- INSTRUCTIONS TO FOLLOW
Each line from the one holding "Task: Click the Export as PDF icon" through the end of the records should be returned exactly, while pictures are skipped.

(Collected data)
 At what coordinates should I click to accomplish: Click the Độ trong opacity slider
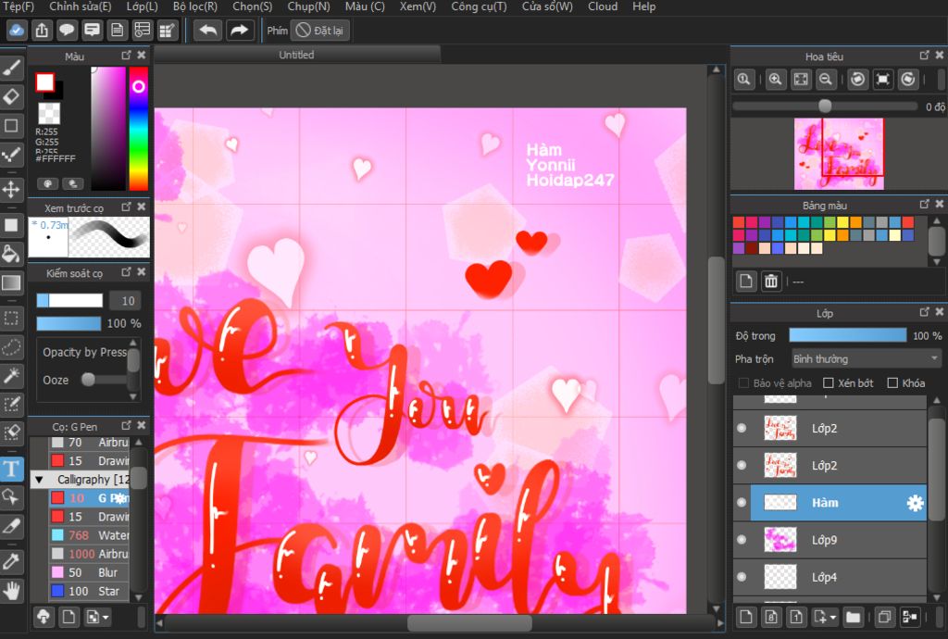pos(847,335)
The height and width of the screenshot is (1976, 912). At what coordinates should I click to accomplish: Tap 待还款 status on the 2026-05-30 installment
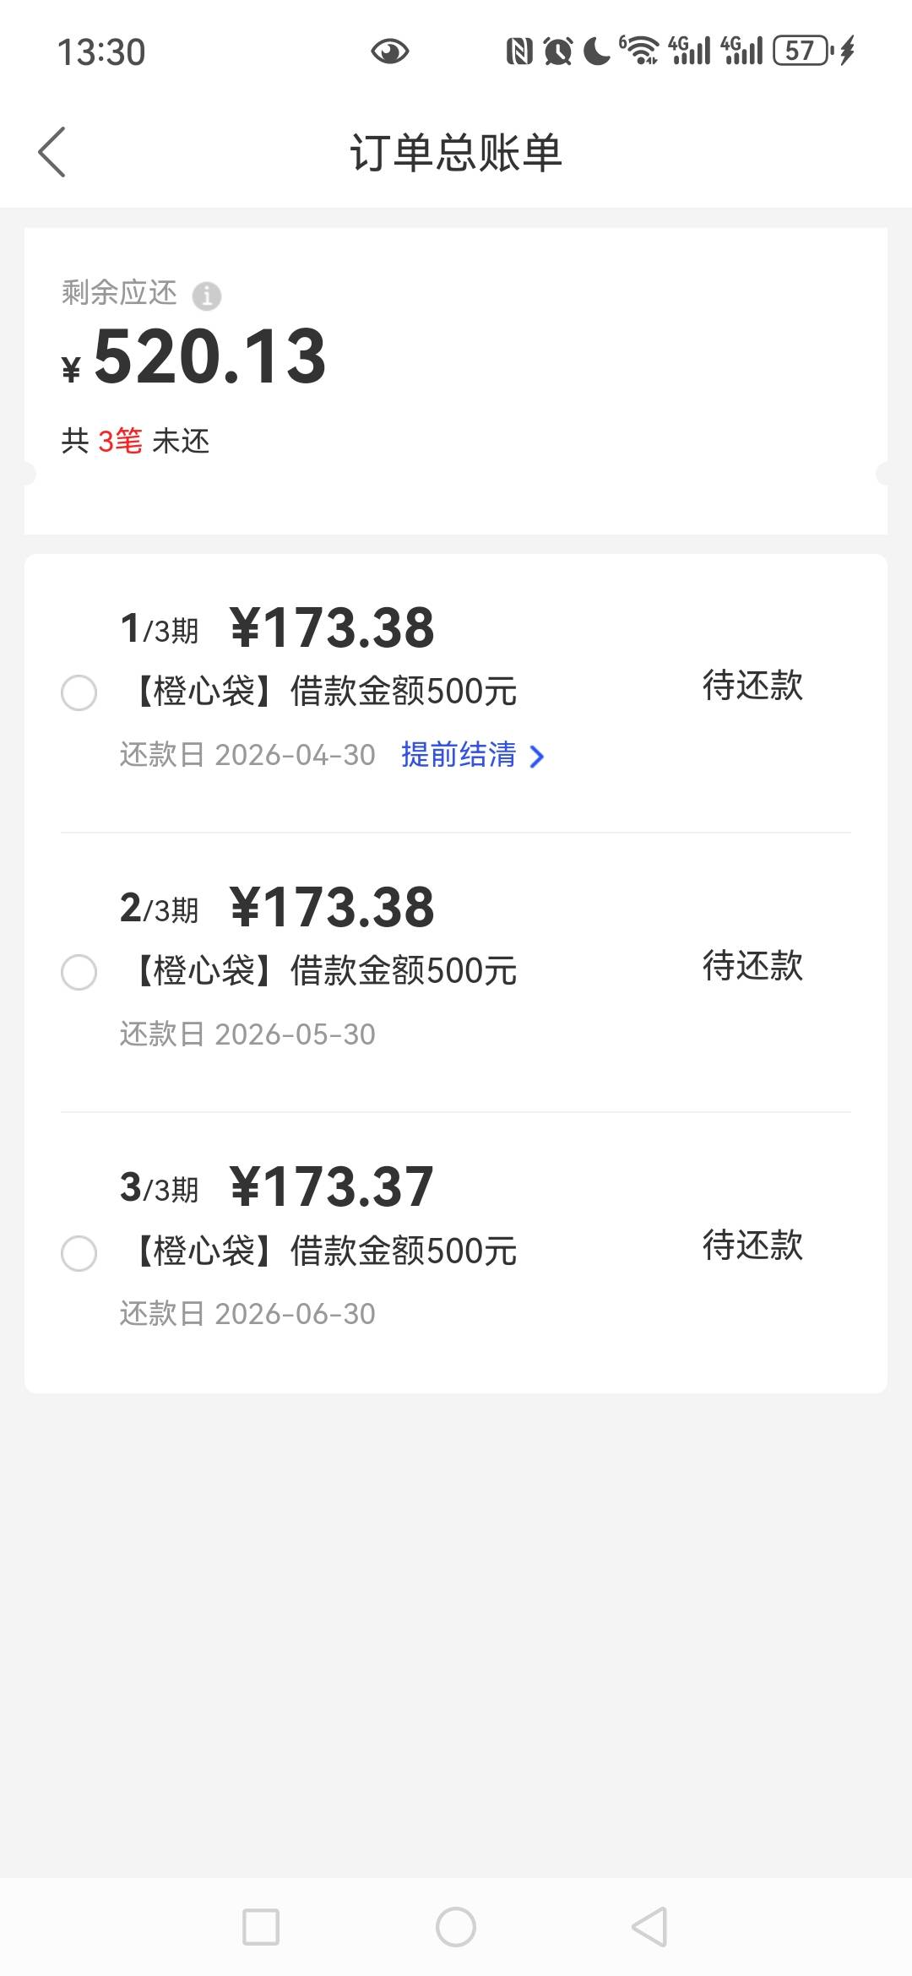pyautogui.click(x=752, y=966)
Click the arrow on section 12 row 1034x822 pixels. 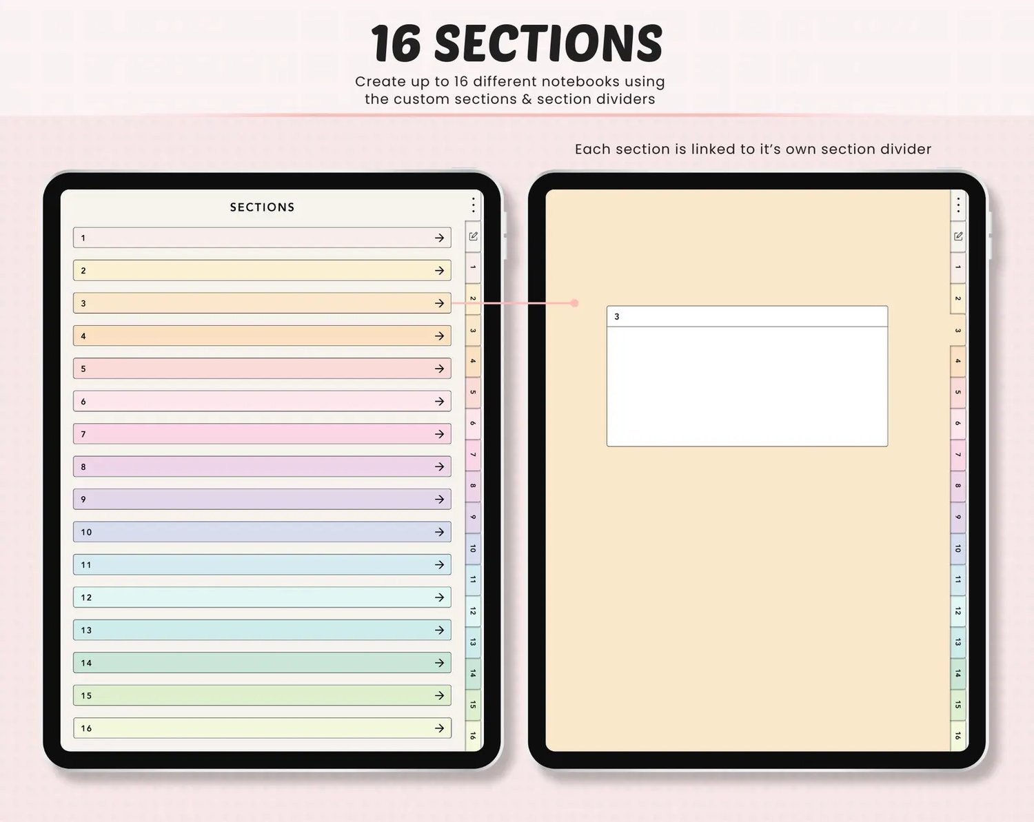(x=439, y=597)
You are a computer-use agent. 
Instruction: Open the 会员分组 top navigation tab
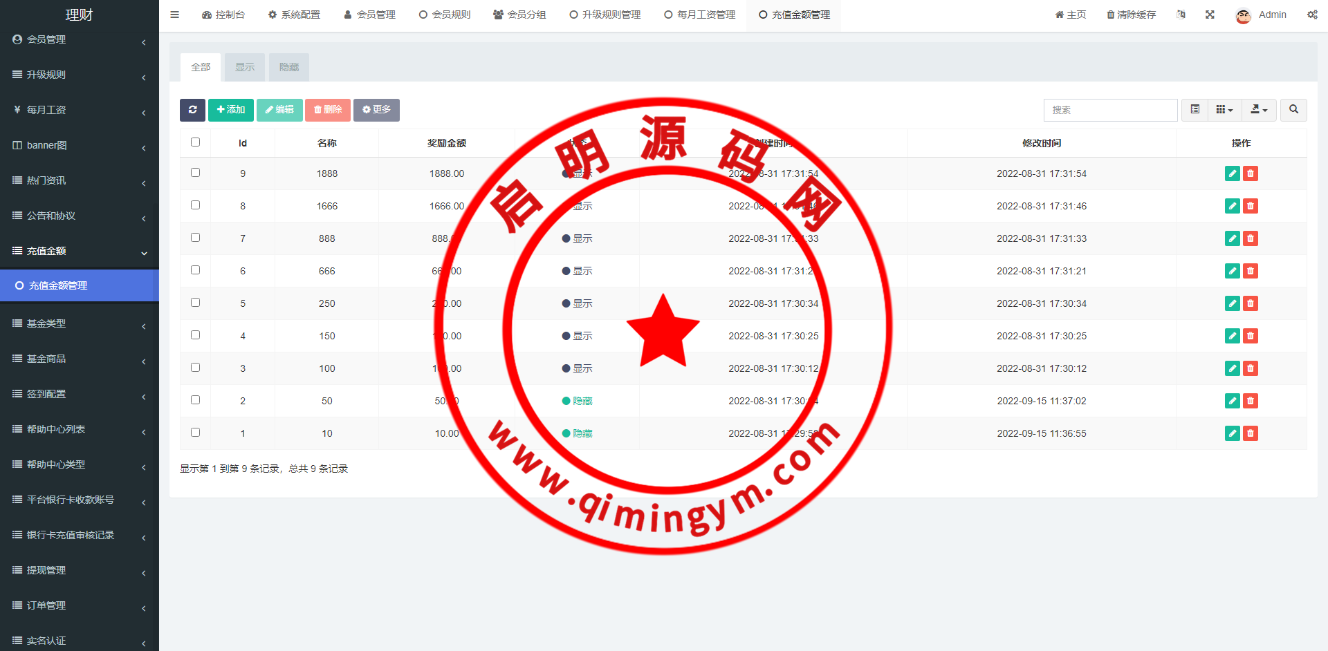[519, 15]
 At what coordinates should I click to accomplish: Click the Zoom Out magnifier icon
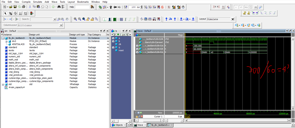click(x=79, y=19)
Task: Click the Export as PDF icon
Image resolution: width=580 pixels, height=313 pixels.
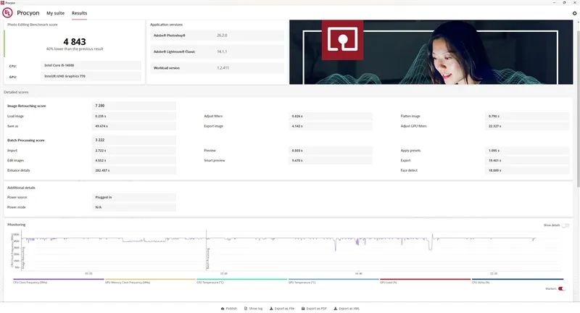Action: coord(303,308)
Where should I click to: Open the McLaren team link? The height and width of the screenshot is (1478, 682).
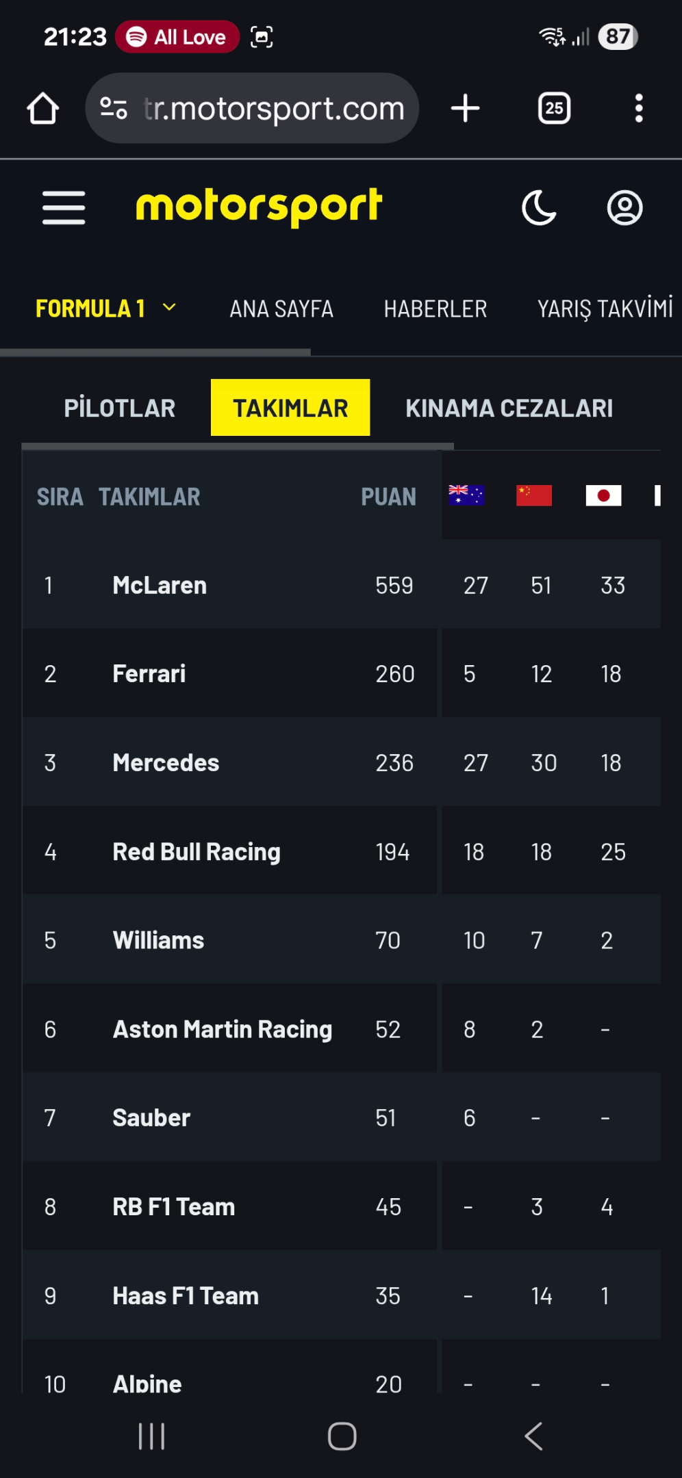[x=160, y=585]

- ANSWER TO THE PROBLEM
Task: Click the Export as PDF icon
Image resolution: width=580 pixels, height=313 pixels.
Action: coord(303,308)
Where should I click to: Open the McLaren team link? The height and width of the screenshot is (1478, 682).
[x=160, y=585]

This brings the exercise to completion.